As winds picked up and Britain prepared for the storm -- dubbed St. Jude and #Stormageddon on social networks -- major sports events such as a regular NFL game in London between the San Francisco 49ers and Jacksonville Jaguars at Wembley Stadium kicked off regardless.
Prime Minister David Cameron told government agencies to ensure that contingency plans are made for transportation, schools and power supplies during the storm, which could have gusts stronger 128 km/h -- akin to those in hurricanes (due to Britain's geographic location, it does not get hurricanes).
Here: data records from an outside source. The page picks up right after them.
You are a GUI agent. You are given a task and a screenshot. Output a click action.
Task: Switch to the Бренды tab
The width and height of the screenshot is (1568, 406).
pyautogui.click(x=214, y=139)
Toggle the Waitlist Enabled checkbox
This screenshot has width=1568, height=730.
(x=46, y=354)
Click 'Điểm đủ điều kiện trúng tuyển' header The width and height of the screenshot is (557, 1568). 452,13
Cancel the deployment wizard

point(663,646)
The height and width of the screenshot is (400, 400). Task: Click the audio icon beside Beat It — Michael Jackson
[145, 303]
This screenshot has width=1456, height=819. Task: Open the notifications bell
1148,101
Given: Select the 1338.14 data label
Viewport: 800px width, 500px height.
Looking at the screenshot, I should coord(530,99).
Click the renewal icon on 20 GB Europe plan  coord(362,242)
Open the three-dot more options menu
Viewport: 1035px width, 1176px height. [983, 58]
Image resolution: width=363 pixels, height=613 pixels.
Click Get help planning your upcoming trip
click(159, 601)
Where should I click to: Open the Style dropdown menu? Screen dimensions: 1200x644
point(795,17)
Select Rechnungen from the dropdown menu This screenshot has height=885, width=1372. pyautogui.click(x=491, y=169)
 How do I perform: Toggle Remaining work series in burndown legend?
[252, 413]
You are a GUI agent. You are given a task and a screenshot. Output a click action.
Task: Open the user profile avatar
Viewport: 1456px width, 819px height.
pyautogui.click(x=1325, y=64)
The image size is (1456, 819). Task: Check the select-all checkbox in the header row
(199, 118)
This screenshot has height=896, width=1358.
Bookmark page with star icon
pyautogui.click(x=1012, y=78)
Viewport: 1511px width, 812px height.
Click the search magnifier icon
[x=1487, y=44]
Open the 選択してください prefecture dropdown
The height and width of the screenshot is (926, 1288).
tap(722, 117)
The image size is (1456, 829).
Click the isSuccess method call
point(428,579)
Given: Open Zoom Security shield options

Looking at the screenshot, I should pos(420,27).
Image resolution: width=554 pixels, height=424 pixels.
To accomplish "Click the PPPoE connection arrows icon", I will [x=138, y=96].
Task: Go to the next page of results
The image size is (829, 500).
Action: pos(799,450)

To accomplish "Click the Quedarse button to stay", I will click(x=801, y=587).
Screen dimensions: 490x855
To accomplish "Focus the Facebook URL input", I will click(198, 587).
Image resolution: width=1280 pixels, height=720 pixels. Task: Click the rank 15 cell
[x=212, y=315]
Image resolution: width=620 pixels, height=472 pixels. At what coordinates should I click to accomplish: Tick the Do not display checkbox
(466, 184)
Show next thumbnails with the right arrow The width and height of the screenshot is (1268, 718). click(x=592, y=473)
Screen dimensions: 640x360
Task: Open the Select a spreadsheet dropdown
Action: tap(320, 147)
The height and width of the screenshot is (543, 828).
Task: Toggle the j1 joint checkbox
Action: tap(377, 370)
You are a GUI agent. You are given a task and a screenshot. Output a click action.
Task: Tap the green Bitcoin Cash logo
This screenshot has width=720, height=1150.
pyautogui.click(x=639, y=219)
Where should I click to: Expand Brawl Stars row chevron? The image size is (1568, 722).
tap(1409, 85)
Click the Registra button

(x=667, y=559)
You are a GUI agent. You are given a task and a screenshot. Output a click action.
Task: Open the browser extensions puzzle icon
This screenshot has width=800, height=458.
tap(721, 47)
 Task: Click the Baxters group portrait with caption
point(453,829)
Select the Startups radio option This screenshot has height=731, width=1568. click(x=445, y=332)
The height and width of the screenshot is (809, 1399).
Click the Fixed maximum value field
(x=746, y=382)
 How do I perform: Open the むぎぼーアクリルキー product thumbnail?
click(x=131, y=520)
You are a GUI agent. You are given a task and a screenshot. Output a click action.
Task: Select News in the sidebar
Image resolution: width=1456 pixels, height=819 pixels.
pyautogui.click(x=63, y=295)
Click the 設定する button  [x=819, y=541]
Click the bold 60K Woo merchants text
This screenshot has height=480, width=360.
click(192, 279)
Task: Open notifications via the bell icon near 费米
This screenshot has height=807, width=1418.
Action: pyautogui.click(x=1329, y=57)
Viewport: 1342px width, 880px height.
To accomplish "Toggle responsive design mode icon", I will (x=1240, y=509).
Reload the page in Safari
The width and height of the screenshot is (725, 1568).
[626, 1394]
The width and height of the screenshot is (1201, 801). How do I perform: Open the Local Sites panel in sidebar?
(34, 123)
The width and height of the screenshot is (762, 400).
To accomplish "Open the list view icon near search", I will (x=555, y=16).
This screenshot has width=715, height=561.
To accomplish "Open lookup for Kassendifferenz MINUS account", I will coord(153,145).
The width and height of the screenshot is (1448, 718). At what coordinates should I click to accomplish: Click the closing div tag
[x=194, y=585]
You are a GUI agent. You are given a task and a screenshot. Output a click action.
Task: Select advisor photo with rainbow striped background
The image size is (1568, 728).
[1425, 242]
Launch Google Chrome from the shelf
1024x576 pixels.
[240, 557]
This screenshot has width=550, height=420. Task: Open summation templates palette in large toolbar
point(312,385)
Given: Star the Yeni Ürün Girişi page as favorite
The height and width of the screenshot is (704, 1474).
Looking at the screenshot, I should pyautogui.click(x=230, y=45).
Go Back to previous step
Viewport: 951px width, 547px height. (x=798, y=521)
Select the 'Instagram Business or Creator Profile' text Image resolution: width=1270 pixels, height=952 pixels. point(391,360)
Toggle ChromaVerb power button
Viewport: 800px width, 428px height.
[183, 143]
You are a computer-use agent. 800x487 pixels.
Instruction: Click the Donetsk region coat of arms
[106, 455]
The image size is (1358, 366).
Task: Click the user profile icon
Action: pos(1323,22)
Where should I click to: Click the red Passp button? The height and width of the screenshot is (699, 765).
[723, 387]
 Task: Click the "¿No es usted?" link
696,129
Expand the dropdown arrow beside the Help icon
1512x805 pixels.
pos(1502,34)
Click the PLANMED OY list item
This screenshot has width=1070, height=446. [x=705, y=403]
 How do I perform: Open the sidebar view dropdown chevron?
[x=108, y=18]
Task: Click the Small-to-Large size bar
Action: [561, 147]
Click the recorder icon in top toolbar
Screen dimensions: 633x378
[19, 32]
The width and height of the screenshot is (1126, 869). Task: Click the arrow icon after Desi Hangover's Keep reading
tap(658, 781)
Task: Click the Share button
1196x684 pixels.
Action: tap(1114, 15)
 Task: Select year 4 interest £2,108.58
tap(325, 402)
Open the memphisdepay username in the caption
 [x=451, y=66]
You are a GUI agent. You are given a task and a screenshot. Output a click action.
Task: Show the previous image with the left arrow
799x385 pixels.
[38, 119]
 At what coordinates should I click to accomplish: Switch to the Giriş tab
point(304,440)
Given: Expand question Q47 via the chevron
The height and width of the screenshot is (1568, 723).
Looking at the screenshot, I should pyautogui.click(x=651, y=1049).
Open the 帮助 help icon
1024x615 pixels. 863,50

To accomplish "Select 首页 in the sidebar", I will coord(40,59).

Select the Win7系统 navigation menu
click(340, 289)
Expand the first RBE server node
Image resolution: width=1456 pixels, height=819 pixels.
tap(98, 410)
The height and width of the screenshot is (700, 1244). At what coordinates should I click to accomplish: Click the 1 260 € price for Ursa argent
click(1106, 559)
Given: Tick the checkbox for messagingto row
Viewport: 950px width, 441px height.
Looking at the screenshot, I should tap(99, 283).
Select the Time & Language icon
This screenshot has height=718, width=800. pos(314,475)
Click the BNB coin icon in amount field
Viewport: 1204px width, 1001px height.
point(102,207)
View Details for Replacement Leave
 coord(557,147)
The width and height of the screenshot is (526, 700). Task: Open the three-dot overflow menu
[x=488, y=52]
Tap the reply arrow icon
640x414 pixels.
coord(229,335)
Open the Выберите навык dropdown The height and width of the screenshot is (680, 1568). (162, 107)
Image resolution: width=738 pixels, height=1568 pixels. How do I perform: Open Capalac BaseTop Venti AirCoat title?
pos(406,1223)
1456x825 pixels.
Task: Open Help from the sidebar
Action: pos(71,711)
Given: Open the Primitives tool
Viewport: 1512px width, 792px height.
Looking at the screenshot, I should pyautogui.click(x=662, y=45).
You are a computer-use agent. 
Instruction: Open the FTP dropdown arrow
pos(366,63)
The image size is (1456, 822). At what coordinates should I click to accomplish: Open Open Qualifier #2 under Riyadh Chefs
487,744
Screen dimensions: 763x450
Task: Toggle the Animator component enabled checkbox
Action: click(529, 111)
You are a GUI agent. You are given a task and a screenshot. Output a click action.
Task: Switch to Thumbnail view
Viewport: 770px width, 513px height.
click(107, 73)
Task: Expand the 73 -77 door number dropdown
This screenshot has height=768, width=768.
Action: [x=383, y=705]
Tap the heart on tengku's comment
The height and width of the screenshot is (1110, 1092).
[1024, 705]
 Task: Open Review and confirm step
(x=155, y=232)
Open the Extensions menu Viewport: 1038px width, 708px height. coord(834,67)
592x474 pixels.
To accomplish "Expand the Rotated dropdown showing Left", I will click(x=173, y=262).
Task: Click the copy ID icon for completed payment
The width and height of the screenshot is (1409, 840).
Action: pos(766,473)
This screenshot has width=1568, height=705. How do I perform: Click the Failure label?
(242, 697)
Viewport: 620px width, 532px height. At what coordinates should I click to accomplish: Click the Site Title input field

I have crumpets, coco shreddies, tea and blankets. Ready for #stormageddon— Amy. (@thisisamy_) October 27, 2013
The storm is expected to track over the North Sea by Monday afternoon.
Britain's Met Office said it could cause widespread and severe disruption from falling trees, power cuts and flooding.
Martin Young, the Met Office's chief forecaster, said that while the storm is "major'' for the U.K., its winds are not expected to be as strong as those seen in the "Great Storm of 1987", which saw gusts of 185 km/h and left 18 people dead.
Once the so-called St. Jude storm -- named after the patron saint of lost causes -- passes through Britain, it is expected to hit parts of the Nordics Monday afternoon.
The Danish Meteorological Institute and The Swedish Meteorological and Hydrological Institute have also issued warnings ahead of the storm.